START SOURCE DATA
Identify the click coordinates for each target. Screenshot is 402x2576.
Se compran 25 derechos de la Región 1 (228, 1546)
END SOURCE DATA
START SOURCE DATA
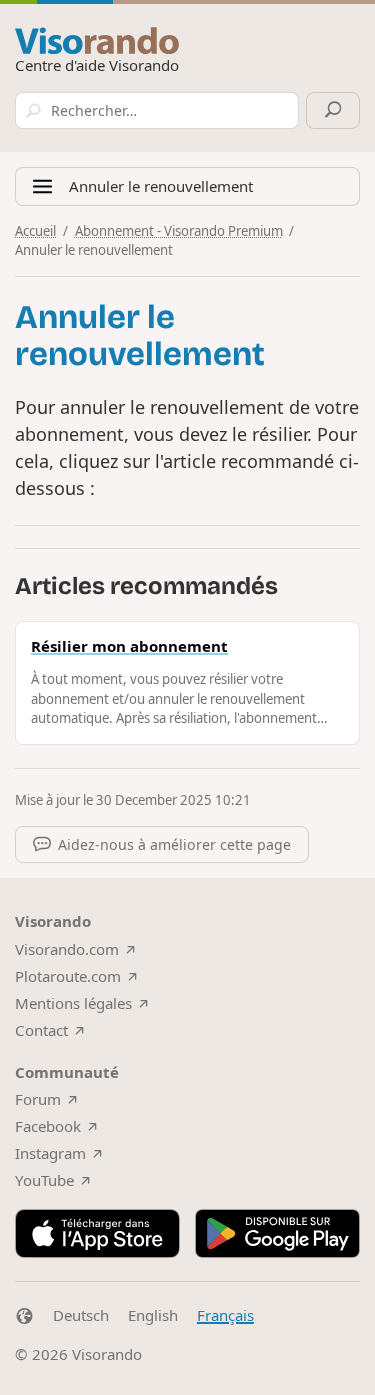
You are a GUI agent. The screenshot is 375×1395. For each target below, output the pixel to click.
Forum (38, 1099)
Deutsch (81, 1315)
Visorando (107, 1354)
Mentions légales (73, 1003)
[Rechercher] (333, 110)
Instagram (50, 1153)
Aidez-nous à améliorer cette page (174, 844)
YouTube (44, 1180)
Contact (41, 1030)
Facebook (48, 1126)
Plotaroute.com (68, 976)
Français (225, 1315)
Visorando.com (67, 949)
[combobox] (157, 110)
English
END SOURCE DATA
START SOURCE DATA
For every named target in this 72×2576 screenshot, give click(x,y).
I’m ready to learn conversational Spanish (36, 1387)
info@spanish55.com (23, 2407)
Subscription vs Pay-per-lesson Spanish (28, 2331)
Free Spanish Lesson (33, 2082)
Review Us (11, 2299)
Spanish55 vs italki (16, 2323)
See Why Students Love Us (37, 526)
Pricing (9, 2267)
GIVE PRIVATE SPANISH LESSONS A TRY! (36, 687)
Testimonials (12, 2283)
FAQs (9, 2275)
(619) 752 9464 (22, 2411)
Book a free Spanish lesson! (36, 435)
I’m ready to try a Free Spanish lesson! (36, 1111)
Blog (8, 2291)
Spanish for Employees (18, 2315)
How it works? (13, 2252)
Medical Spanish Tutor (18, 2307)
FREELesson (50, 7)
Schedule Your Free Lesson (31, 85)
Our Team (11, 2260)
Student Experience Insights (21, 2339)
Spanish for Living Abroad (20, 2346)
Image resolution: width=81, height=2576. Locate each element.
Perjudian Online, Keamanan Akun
END SOURCE DATA
● PROBLEM DESCRIPTION
Go to the line in the material above that contains "Identify the click" and copy exactly from there through the line that contains "Se compran 25", stopping after it.

● RESULT OF THE TASK
Identify the click coordinates for each target. Screenshot is 402x2576.
Se compran 25 derechos de la Región 1 (228, 1546)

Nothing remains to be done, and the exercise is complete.